▸ **DATA FOR THE TASK**:
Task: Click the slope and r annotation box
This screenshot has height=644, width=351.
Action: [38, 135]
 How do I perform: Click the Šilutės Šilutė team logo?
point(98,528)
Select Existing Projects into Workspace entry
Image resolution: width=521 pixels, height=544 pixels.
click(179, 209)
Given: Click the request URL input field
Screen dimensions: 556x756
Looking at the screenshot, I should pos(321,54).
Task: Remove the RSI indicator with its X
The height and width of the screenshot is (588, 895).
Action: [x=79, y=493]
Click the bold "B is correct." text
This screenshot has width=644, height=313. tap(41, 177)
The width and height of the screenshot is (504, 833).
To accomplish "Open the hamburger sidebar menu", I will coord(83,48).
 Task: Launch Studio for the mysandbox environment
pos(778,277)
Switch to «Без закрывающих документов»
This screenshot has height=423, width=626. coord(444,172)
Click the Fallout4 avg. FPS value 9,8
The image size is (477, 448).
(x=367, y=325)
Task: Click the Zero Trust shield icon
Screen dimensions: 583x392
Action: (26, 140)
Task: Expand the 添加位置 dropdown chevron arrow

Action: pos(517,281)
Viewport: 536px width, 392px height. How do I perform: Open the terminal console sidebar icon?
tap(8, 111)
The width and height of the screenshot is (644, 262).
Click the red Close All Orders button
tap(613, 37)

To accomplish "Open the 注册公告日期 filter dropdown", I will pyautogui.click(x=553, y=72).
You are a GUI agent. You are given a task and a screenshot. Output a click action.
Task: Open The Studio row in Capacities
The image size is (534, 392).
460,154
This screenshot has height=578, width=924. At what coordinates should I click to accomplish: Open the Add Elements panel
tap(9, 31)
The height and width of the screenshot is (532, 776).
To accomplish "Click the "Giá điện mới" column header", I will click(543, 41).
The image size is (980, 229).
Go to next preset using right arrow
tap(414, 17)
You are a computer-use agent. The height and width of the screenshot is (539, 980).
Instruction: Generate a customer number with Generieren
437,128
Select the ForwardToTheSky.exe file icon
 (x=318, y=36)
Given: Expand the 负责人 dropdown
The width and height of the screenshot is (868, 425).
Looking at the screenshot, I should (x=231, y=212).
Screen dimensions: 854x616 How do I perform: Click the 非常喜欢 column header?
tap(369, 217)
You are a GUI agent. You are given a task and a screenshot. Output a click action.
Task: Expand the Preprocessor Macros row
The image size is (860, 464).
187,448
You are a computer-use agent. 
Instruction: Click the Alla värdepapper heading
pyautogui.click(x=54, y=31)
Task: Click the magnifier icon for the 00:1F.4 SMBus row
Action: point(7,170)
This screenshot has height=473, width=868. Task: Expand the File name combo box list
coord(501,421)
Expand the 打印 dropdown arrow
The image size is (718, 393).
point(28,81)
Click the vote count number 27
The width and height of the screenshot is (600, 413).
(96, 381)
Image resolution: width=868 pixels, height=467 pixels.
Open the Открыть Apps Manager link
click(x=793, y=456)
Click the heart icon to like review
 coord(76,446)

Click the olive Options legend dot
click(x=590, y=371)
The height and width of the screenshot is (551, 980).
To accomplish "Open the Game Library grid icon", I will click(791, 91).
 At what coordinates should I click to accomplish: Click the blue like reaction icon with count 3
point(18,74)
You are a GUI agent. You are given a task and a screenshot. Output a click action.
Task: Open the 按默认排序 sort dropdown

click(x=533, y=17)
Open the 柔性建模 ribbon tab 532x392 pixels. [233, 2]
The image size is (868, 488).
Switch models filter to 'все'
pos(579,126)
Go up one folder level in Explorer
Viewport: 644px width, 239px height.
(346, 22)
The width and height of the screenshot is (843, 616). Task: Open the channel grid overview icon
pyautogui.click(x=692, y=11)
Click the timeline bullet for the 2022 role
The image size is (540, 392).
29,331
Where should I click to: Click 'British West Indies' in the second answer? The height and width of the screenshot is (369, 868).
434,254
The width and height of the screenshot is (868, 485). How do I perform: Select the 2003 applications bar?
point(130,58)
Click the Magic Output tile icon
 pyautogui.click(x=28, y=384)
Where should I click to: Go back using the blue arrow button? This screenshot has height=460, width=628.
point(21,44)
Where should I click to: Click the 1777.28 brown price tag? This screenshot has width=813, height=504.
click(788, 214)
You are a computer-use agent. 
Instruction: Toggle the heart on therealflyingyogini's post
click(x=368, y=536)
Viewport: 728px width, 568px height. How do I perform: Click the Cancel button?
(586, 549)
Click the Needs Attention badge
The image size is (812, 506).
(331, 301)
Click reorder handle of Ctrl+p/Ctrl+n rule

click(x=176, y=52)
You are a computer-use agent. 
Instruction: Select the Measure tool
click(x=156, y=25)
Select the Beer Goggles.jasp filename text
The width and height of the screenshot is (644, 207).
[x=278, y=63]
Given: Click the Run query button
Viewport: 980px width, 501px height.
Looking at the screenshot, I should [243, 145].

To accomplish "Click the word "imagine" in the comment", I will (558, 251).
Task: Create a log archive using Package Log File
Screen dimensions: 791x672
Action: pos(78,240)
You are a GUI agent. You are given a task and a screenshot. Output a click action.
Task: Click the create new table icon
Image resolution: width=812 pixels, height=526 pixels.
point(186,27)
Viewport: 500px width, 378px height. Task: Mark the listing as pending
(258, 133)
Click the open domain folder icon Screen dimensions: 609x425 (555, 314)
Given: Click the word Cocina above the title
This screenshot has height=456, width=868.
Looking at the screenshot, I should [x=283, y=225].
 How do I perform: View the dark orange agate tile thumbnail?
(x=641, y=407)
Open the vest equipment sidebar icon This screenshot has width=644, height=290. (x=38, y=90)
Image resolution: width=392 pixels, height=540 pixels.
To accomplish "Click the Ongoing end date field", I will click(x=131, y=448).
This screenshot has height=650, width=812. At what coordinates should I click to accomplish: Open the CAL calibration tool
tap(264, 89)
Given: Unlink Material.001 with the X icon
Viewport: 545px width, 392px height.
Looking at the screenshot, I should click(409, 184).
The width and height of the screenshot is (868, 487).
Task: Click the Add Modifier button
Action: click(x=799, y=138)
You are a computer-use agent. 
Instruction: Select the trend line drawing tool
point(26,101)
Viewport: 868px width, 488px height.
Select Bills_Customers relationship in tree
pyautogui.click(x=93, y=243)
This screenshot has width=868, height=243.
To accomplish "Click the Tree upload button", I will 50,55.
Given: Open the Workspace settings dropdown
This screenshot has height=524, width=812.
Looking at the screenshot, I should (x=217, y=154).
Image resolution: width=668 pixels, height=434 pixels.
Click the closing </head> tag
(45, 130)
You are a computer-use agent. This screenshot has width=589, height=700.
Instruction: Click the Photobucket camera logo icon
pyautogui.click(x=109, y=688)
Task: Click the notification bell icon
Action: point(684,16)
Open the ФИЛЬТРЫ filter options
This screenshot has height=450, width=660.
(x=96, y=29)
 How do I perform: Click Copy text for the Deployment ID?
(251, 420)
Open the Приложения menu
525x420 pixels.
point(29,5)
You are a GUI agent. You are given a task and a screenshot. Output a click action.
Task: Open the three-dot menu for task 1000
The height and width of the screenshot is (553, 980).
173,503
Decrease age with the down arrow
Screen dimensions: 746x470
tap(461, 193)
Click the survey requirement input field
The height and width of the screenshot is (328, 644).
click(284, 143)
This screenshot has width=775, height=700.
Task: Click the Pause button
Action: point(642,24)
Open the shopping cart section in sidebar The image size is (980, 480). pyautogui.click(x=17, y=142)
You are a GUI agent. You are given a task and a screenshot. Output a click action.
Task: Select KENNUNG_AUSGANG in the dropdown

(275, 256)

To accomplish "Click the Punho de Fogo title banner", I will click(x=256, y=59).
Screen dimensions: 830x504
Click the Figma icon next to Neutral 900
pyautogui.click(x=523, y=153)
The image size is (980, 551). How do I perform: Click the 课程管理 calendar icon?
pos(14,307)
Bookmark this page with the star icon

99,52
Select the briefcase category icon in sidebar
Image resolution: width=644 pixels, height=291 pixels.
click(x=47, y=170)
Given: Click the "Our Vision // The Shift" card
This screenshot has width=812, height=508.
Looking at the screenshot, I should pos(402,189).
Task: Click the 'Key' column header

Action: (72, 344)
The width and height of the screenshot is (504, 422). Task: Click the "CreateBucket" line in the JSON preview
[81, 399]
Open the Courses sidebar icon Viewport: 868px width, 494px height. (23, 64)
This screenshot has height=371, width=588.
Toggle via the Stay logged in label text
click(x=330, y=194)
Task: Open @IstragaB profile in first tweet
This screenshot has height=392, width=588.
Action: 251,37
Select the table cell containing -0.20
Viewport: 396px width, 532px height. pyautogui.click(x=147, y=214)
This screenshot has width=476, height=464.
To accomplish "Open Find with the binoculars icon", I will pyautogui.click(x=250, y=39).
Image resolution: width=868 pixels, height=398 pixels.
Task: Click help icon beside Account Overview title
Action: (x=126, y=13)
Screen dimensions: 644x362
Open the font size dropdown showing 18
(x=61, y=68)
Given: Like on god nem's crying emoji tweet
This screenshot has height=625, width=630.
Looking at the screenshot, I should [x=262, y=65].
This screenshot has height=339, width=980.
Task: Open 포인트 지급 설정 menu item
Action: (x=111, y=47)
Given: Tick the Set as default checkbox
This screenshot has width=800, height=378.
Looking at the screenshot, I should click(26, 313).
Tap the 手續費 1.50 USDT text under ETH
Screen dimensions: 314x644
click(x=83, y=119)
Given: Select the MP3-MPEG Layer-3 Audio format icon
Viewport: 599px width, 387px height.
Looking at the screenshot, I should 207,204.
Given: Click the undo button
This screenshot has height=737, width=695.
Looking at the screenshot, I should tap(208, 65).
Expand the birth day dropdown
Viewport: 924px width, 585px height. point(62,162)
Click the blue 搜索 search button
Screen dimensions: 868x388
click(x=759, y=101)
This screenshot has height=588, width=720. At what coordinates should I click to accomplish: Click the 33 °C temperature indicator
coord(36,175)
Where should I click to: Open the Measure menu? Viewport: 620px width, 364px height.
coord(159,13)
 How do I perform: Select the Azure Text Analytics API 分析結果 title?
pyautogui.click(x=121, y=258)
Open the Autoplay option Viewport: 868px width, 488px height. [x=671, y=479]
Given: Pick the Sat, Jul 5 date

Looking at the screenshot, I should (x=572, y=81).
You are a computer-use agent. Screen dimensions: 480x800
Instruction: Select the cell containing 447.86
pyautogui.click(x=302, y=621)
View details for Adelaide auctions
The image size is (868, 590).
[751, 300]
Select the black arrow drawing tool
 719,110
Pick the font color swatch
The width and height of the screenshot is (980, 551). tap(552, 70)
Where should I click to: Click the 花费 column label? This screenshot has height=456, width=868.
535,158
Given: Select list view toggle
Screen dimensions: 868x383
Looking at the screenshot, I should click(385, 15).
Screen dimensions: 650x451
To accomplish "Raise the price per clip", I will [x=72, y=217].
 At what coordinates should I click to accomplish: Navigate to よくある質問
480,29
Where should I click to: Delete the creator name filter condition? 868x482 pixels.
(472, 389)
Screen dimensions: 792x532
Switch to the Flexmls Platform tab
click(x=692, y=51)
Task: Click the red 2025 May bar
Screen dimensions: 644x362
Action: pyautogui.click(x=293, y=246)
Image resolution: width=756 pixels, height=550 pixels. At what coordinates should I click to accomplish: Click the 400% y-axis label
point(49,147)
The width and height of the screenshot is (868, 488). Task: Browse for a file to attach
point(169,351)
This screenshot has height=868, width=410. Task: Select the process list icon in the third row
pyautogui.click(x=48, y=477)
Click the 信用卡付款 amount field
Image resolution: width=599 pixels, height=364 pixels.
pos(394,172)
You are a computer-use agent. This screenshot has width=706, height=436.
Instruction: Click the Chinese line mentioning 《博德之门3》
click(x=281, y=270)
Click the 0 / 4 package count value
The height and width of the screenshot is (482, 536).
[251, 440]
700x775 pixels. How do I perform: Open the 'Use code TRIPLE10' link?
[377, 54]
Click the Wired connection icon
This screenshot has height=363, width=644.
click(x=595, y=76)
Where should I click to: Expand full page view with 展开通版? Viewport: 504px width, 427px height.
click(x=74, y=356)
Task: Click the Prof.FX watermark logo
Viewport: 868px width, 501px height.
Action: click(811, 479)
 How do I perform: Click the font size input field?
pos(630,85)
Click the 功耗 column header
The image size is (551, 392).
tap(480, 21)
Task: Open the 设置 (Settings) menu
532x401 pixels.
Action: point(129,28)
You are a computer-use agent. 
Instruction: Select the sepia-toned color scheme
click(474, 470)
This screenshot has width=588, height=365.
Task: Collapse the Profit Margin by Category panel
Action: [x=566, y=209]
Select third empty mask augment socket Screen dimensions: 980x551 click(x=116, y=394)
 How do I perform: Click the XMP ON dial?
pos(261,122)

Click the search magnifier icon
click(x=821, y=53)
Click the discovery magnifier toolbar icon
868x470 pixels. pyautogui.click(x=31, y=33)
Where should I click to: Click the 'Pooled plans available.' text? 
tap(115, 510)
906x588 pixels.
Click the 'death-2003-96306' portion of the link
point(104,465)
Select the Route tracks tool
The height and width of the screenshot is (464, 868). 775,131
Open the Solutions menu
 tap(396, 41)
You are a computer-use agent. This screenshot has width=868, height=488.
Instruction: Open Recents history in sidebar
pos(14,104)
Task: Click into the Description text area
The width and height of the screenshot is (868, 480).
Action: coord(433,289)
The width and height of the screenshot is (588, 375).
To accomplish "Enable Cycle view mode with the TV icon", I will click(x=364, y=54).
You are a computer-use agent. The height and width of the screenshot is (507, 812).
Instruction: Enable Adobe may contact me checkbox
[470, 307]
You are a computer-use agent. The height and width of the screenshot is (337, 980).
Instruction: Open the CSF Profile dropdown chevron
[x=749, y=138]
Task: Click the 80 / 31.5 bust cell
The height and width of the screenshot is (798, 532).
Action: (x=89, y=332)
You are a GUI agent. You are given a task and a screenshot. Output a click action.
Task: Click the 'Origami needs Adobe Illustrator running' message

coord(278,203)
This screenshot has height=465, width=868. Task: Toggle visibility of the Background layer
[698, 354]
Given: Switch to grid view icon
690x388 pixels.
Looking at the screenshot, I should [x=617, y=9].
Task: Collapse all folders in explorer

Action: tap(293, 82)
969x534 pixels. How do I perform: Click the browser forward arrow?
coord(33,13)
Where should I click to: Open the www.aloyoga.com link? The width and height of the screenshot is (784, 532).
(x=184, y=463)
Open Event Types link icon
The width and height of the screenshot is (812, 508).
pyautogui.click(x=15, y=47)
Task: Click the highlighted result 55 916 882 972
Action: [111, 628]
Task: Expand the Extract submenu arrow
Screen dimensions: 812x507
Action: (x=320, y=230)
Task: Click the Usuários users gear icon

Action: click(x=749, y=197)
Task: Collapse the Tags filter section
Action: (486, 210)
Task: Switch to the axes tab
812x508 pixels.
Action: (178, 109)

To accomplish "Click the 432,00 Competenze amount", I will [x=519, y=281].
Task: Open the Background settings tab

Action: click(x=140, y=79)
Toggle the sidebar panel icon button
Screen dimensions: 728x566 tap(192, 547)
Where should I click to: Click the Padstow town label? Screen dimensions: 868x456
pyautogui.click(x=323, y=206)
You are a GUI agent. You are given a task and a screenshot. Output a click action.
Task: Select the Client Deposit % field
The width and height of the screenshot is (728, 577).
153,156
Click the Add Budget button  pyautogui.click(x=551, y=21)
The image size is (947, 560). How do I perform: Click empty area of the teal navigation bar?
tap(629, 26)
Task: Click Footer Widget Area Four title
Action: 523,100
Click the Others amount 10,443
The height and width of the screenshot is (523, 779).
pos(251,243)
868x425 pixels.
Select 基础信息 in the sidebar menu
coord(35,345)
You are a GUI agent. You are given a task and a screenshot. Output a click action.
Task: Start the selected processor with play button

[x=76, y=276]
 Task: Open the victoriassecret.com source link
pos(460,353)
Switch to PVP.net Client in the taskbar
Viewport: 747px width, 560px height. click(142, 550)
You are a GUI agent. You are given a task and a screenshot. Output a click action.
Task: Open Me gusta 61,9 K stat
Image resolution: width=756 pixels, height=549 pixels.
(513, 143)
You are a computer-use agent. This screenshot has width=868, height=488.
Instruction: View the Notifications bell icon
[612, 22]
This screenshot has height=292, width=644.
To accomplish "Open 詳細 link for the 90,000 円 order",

▸ **REQUIREMENT**: Reproduce the rows above word for word, starting with the first row and ending with the line that contains "Looking at the screenshot, I should pos(321,54).".

▸ **EXPECTED ANSWER**:
Task: Click the slope and r annotation box
This screenshot has height=644, width=351.
Action: [38, 135]
 How do I perform: Click the Šilutės Šilutė team logo?
point(98,528)
Select Existing Projects into Workspace entry
Image resolution: width=521 pixels, height=544 pixels.
click(179, 209)
Given: Click the request URL input field
Screen dimensions: 556x756
Looking at the screenshot, I should pos(321,54).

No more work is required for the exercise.